Stored data entries

::::

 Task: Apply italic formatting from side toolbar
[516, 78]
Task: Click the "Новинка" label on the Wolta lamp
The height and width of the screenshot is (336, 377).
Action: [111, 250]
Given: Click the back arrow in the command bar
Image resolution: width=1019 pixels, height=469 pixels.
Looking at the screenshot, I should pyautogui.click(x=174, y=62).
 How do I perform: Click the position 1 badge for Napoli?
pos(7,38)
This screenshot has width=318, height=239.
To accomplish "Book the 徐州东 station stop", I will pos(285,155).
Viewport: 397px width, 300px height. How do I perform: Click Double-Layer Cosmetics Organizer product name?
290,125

::::

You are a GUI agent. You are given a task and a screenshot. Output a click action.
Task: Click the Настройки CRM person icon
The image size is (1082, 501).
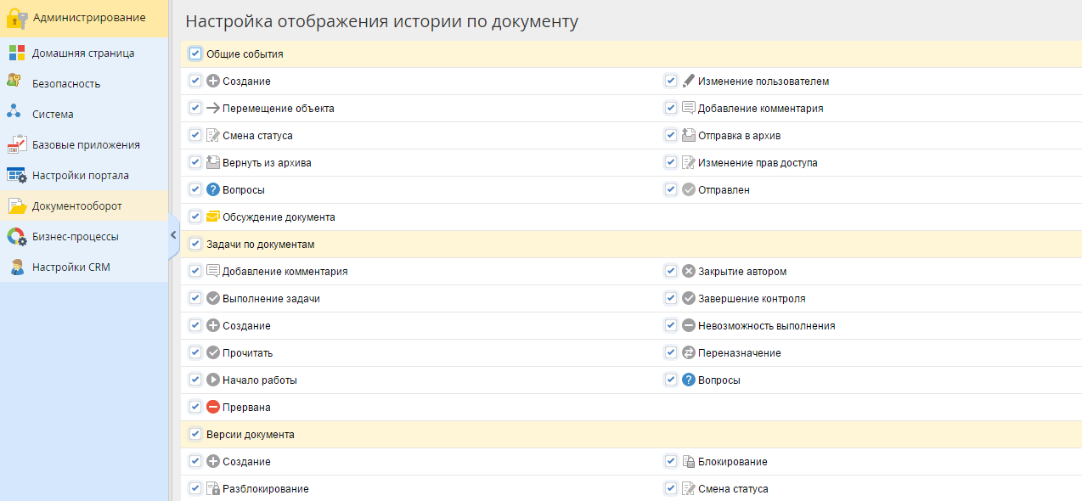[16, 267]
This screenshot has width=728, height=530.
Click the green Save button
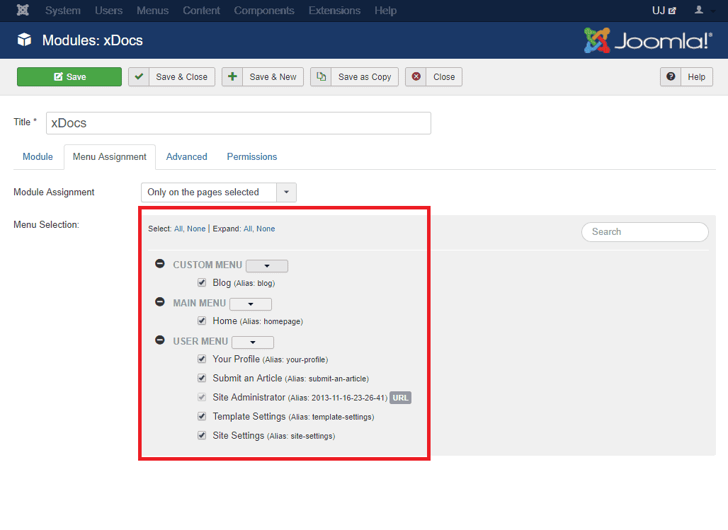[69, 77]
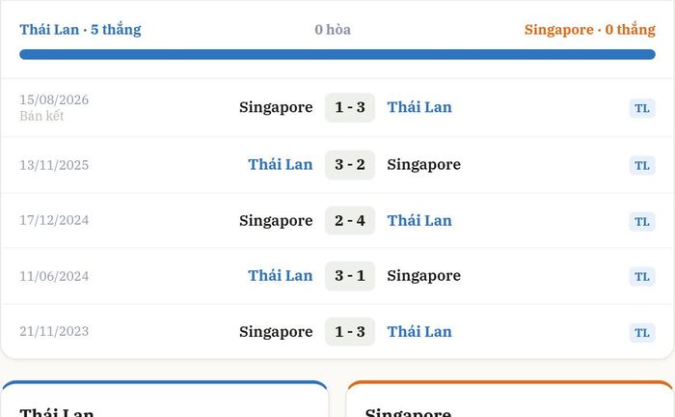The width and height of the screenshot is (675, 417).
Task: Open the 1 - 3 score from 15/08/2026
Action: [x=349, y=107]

::::

**TRY IT:**
Among the entries above, tally each line with the string "This" and state that figure only.

**TASK SOLUTION:**
2